Según la declaración de Blanco, uno de los supuestos tratamientos que recibió Nadia en París consistía en una punción en la nuca mediante la que «le extraían genes, los mutaban y los volvían a introducir al cabo de un mes». Gracias a esta práctica se pudo alargar la esperanza de vida de la menor cinco años, según el testimonio del acusado. También ha asegurado que se instalaron en una amplia vivienda en Fígols i Alinyà, en Lérida, porque buscaban un sitio donde su hija «fuera feliz» y pudiera tener una vida «digna».

Blanco ha afirmado ante las preguntas del ministerio público que en el año 2012 se inició una campaña para recaudar 50.000 euros y poder operar a Nadia en Houston (Estados Unidos).

El fiscal ha preguntado a Blanco si en enero de 2013, cuando se tendría que haber llevado a cabo la intervención de la menor, él y su esposa disfrutaban de unos días de vacaciones en un hotel de Mallorca.

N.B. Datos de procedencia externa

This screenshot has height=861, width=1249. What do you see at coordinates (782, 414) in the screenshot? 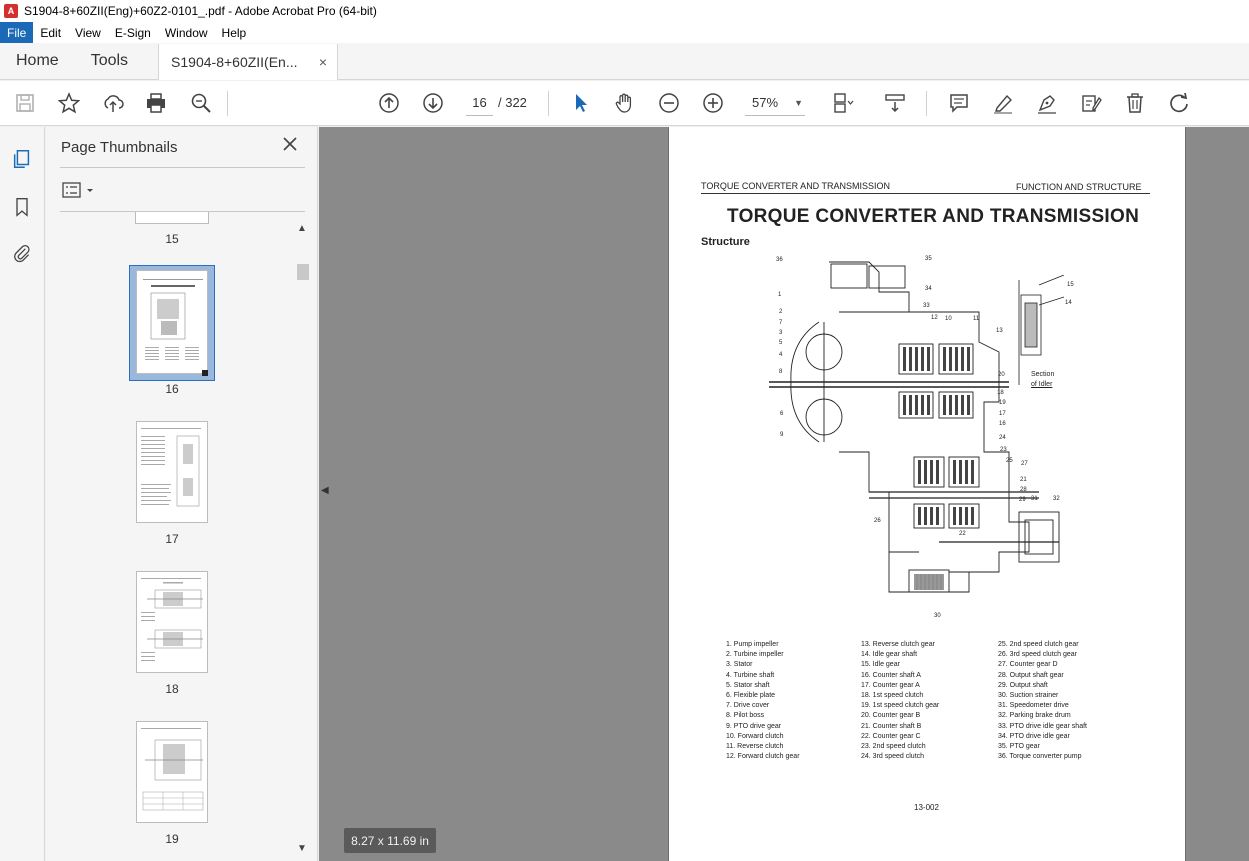
I see `callout-label: 6` at bounding box center [782, 414].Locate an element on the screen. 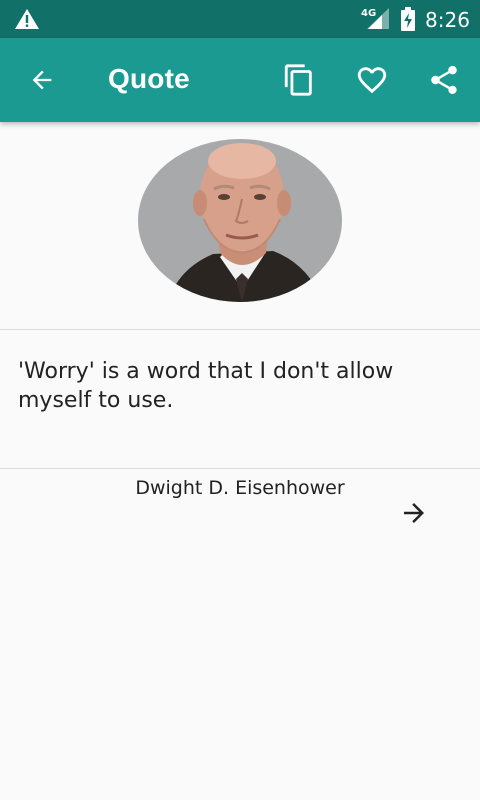  share-button is located at coordinates (444, 80).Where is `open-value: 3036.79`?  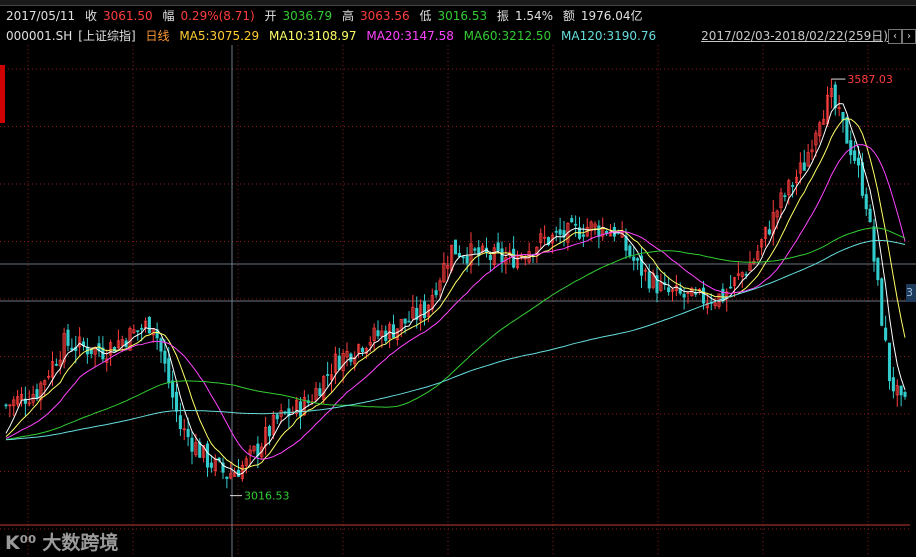
open-value: 3036.79 is located at coordinates (308, 16).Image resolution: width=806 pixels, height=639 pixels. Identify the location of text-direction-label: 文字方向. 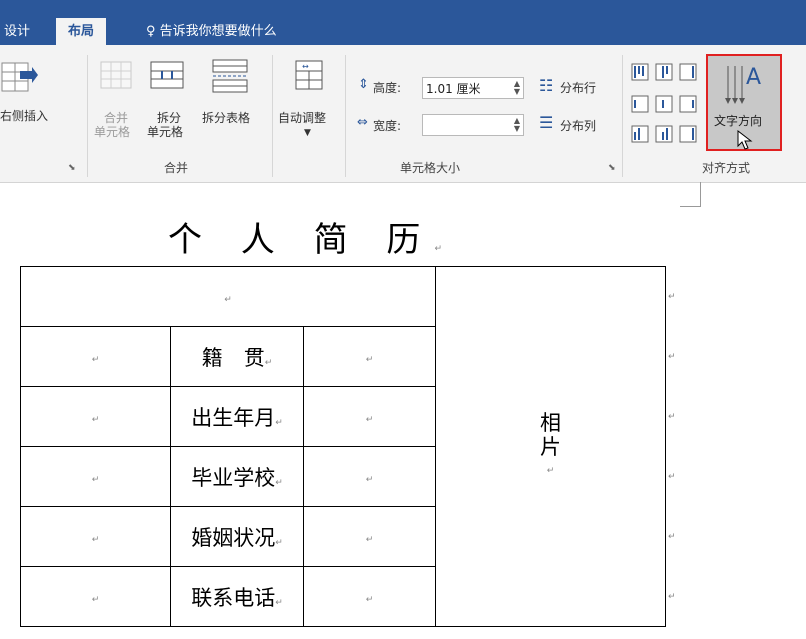
(738, 121).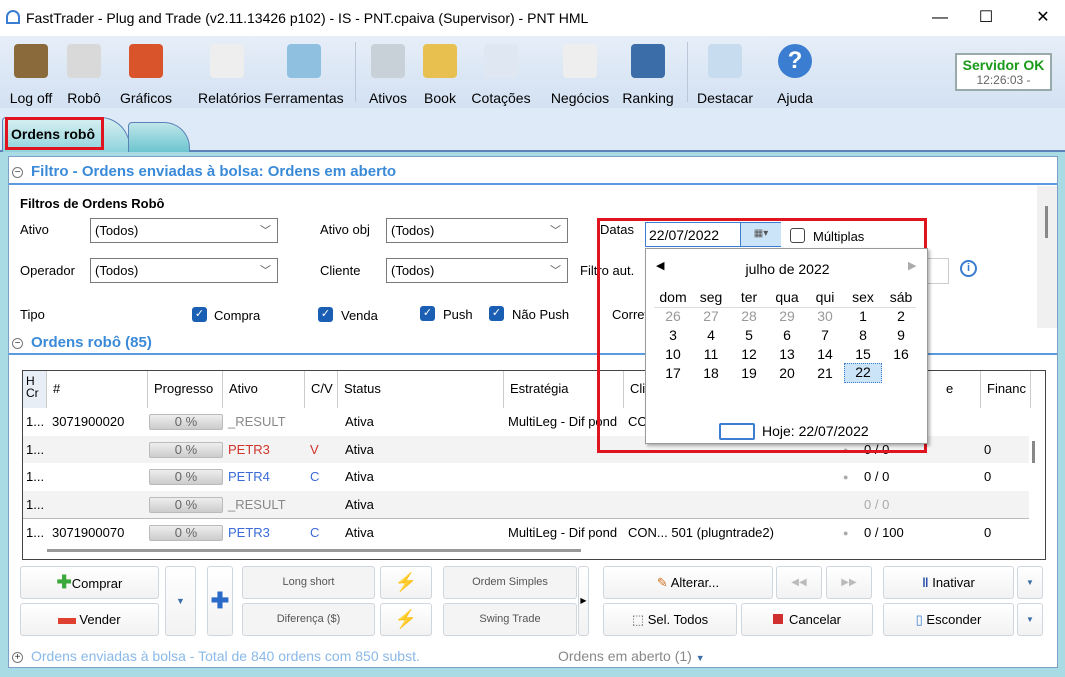 The height and width of the screenshot is (677, 1065). Describe the element at coordinates (421, 390) in the screenshot. I see `col-header-status: Status` at that location.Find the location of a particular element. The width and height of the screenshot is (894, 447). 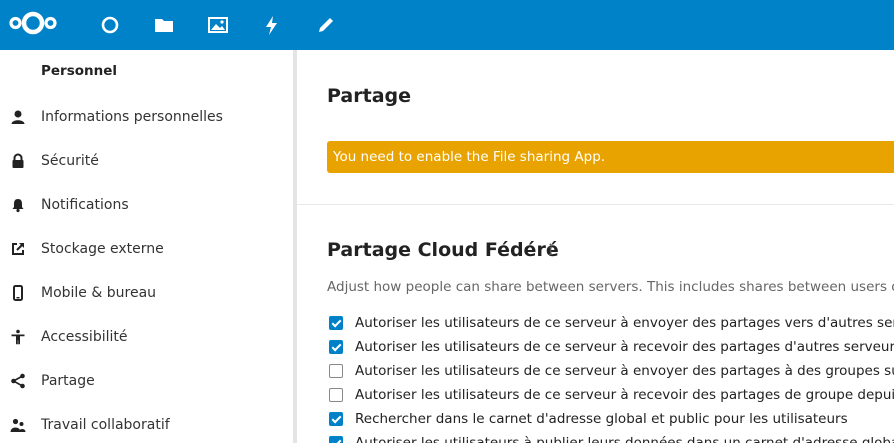

sidebar-item-label: Notifications is located at coordinates (85, 205).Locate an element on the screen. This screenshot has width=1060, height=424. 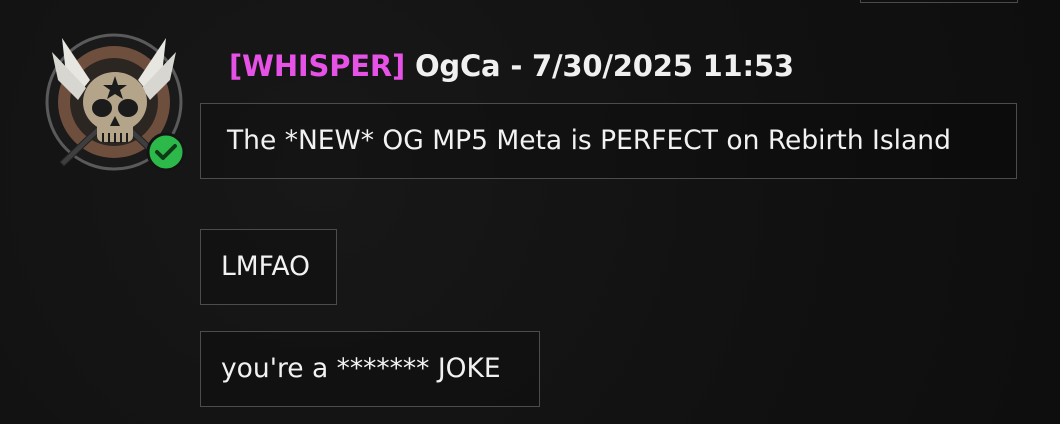
chat-message: you're a ******* JOKE is located at coordinates (370, 369). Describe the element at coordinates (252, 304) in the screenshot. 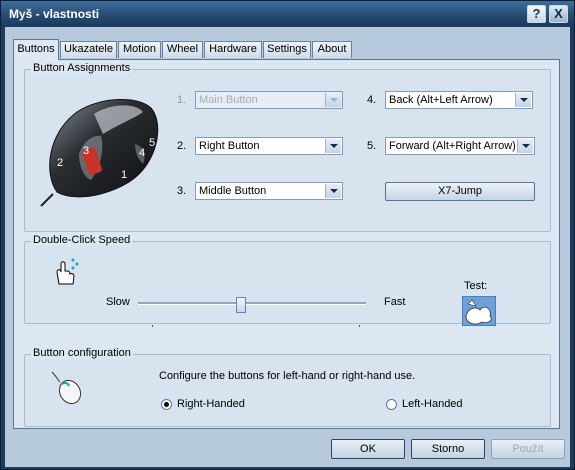

I see `double-click-speed-slider` at that location.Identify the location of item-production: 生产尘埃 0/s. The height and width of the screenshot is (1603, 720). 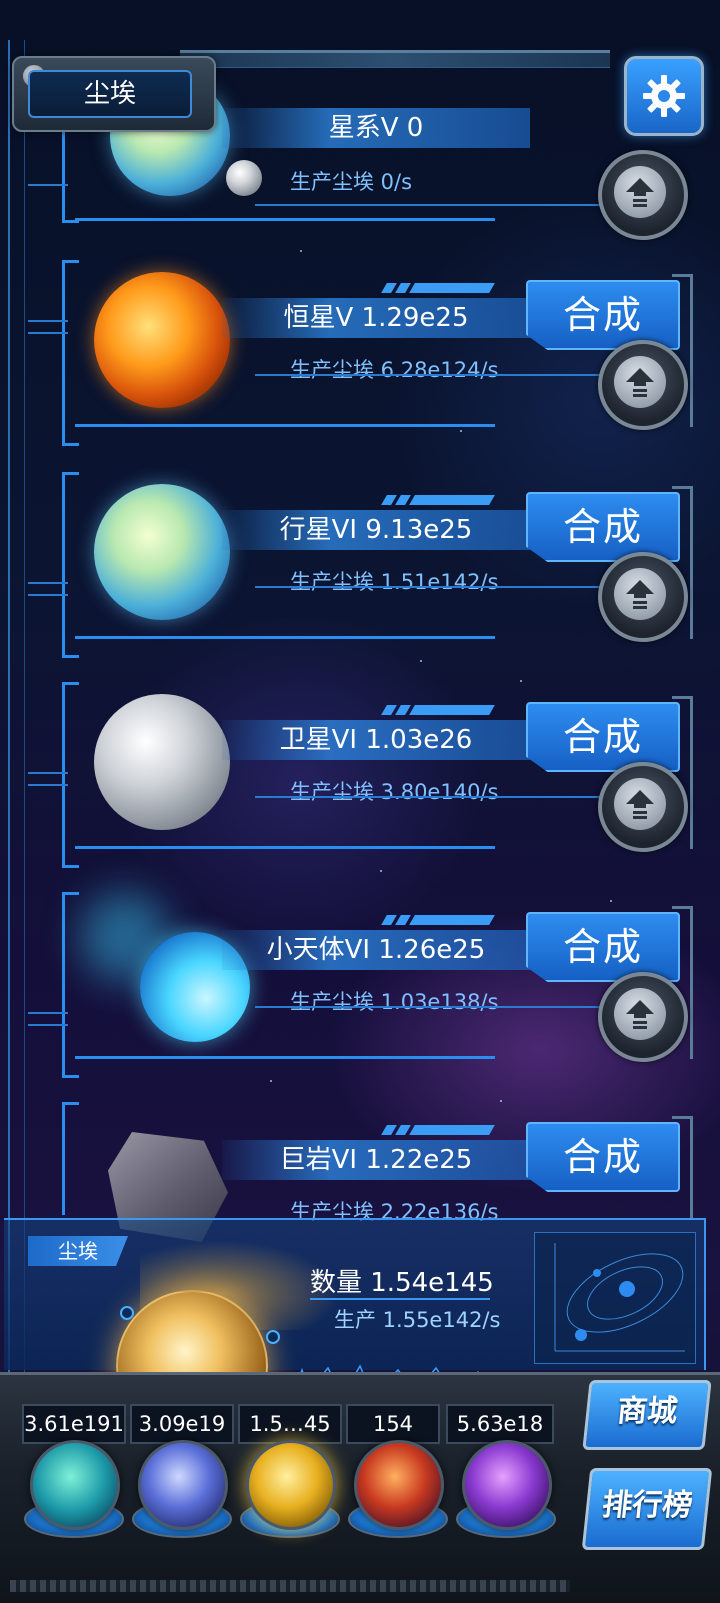
(352, 182). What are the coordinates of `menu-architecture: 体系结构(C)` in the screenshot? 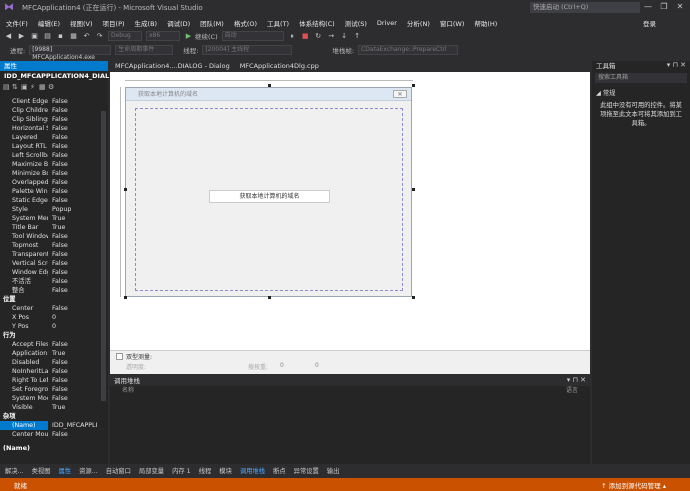 It's located at (317, 23).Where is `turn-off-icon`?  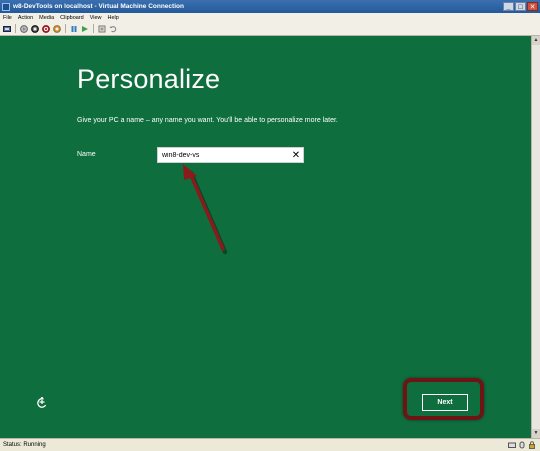 turn-off-icon is located at coordinates (35, 28).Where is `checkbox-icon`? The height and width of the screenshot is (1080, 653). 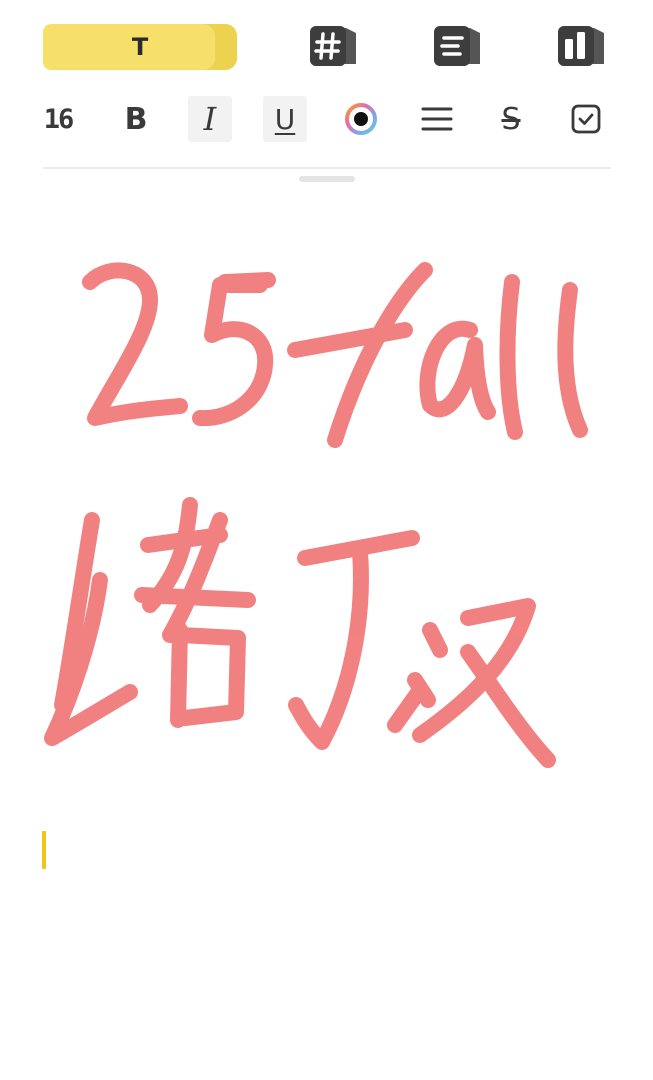 checkbox-icon is located at coordinates (586, 119).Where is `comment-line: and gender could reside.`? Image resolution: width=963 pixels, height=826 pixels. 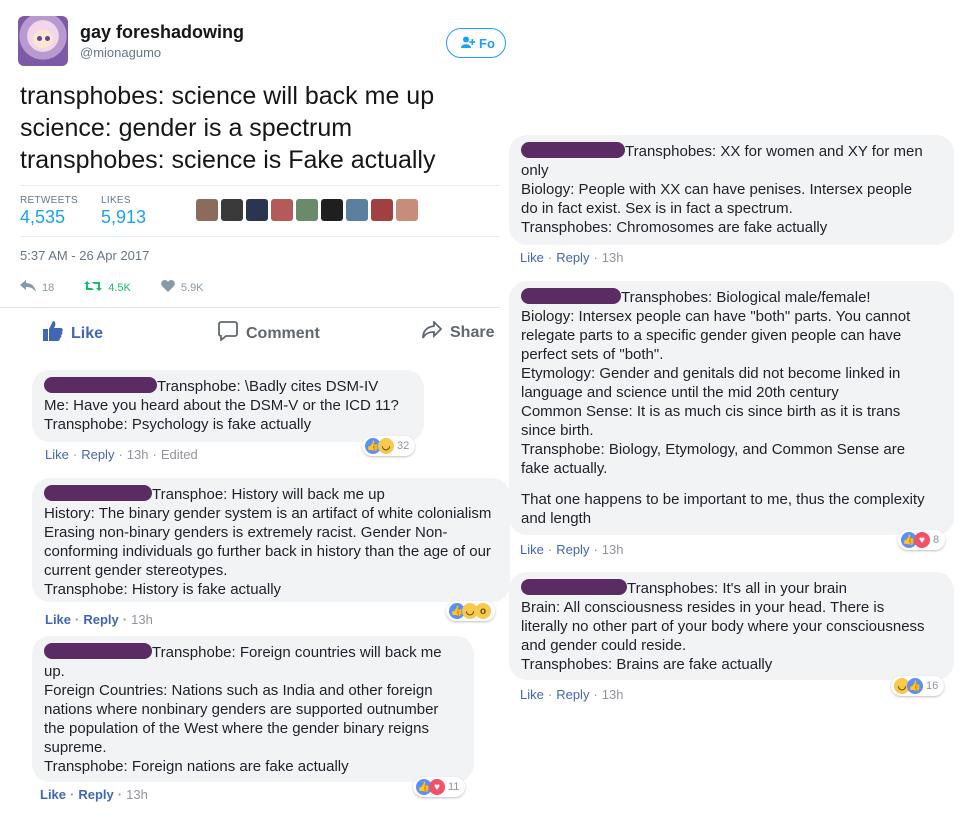 comment-line: and gender could reside. is located at coordinates (604, 646).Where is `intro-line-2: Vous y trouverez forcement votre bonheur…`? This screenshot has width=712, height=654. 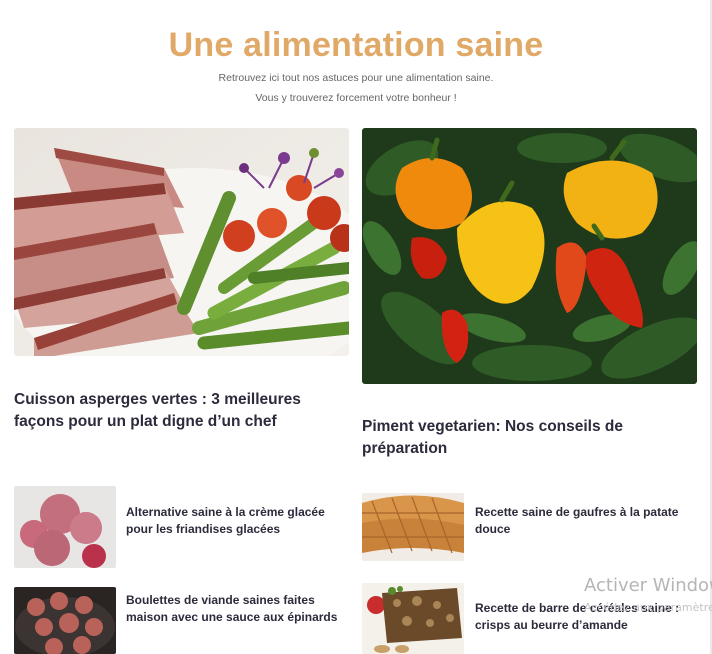
intro-line-2: Vous y trouverez forcement votre bonheur… is located at coordinates (356, 98).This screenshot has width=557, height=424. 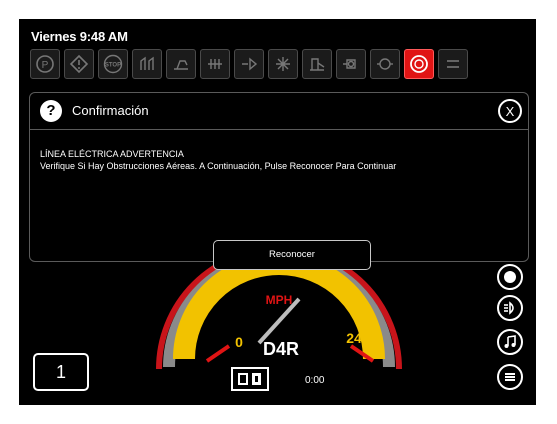 I want to click on seat-mode-icon, so click(x=250, y=379).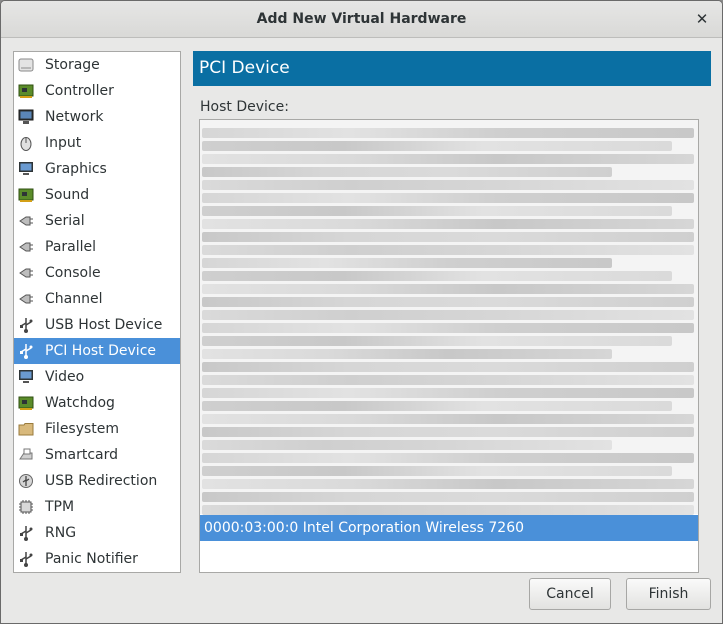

Blanco, ante dicha pregunta, se ha limitado a decir que no sabía responder al respecto, aunque sí que ha asegurado haber estado en Houston sin concretar fecha.

De igual forma, Blanco no ha sabido responder al ministerio fiscal si con los 50.000 euros recaudados para la operación de Houston el matrimonio se compró un coche valorado en unos 20.000 euros.

La defensa de Blanco había pedido que este pudiera alojarse en un hotel bajo custodia policial durante los días de celebración del juicio, pero el juez y presidente de la Audiencia de Lleida, Joan Segura, ha denegado esta solicitud al inicio de la sesión de este martes.

De igual forma, la defensa del matrimonio ha pedido al comenzar el juicio la suspensión de las diligencias previas, hecho que ha sido rechazado también por el magistrado.